*** Data to use
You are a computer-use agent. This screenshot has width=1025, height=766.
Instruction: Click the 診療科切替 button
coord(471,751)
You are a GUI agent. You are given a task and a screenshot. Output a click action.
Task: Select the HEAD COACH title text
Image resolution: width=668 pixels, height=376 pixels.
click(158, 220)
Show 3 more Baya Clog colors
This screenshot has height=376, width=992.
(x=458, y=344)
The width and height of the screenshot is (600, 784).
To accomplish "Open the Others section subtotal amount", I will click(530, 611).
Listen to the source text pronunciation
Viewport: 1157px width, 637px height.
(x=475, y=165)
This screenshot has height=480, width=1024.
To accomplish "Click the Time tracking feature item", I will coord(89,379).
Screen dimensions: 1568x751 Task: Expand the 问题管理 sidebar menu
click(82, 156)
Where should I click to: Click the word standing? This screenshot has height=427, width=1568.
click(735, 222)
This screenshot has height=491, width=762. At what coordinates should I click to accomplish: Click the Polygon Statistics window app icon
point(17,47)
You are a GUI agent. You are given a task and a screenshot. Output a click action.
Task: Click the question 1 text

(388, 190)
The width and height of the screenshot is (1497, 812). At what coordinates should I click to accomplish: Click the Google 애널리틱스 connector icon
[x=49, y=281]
******
> **Exercise objective**: Check each line of the entries for the string "will". Copy the lines that have it.

> **Result**:
To accomplish "Open the Others section subtotal amount", I will click(530, 611).
To accomplish "Click the Time tracking feature item", I will coord(89,379).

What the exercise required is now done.